Cosmic, by Frank Cottrell Boyce: Read Cosmic by British author Frank Cottrell Boyce on your next family road trip. The book is from the perspective of Liam, a twelve year old who is tall for his age and who recently began growing facial hair. Though his physical awkwardness cripples him socially, it has some advantages — he is nearly allowed to test-drive a Porsche, passes for the guidance counselor at his new school, and, by getting a friend to pose as his daughter, wins a father-daughter trip to an amusement park in China. But, as it turns out, it’s no amusement park, and he ends up as the guest of an unethical corporation planning to profit from commercial space travel…

 

This is a funny book. We read it aloud to our older kids (an eleven-year-old girl and a nine-year-old boy), and sometimes all of us were laughing out loud. Gamers might appreciate that Liam finds ways to translate World of Warcraft success into his actual life. People of faith might appreciate a little jewel buried at the end of the book. Parents will like that the book, funny as it is, also has a lot to say about the universe, man’s place in it, and fatherhood.  But mostly, it’s a fun book about how “grownupness is wasted on grown-ups.” (Added bonus: The book is being adapted into a movie.)

 

My Father’s Daughter, by Hannah Pool: The author, a beauty and fashion editor for the Guardian newspaper in the U.K., knew more about lipstick and the latest hemline than about her home continent of Africa. Her white parents — her dad an English academic and her mom an American — had adopted her from an orphanage in Eritrea after she’d been dropped off there by a neighbor or a distant relative. Having lived a pretty glamorous life as a Londoner, she didn’t give much thought to her background . . . until she received a letter from a man named Asmara, who turned out to be a brother she never knew she had. Apparently, she wasn’t totally orphaned after all, and her large family back in Eritrea — including the father she thought was dead — wanted desperately to be reunited with her. This is the touching story of an independent, beautiful woman returning to a home she’s never seen.

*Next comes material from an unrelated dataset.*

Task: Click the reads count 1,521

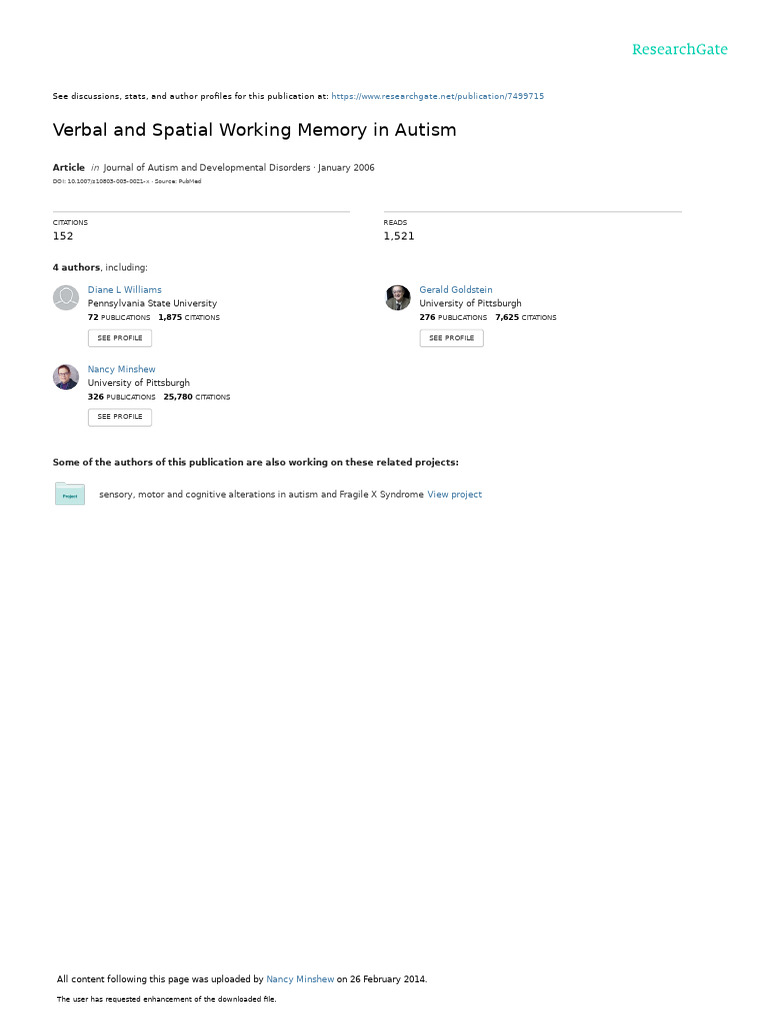Action: (x=398, y=236)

Note: Don’t confuse My Father’s Daughter with Clarence Thomas’s amazing memoir, My Grandfather’s Son. On second thought, get both for inspirational and challenging summer reading!

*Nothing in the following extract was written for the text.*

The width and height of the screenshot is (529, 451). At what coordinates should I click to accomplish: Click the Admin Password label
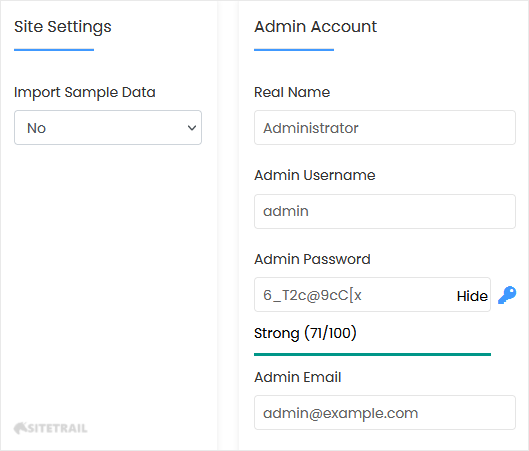point(312,259)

Nancy French is author of A Red State of Mind: How a Catfish Queen Reject Became a Liberty Belle.

DANIEL GELERNTER

The Two-Ocean War by Samuel Eliot Morison (1989): A teacher of mine once remarked in passing that he’d read far more history than he actually knew or could remember. And even basic facts of history tend to slip away from me after a few years rusting. So I find it particularly remarkable that never, since my father first read me Morison’s account of the Battle of Midway thirteen years ago, have I forgotten the names of all seven of the aircraft carriers involved.

Morison’s Two-Ocean War is a shortened version of his much longer History of United States Naval Operations in World War II. Morison himself did the shortening, kicking out all the minor actions and leaving us a crisp and extraordinarily vivid picture of our naval and amphibious campaigns in World War II.

Most of the history books I’ve read are dry and tedious (except for the textbooks I had in school, which were just dishonest). But Morison is always entertaining and readable, so that the history he teaches you stays with you. If you need to brush up on World War II — or just want an exciting true story — start here.

The Pregnant Widow, by Martin Amis (2010): Amis’s latest novel is set in an Italian castle in Campania in the summer of 1970. Add it to your summer too. The story, which handles both the feminist revolution and the wasted life of a young American, is relatively unimportant. What matters in an Amis novel is the prose itself. Perhaps no other modern novelist has his fingers so firmly round the throat of the English language.

Amis is invigorating. Every sentence is bursting at the seams with energy, and he is never conventional (though often unpleasant). Those looking for a more exciting plot or a shorter introduction to Amis should start with Night Train – a contrived but intriguing murder story. If you enjoy reading for the sake of the robustness and nobility of our language, get The Pregnant Widow.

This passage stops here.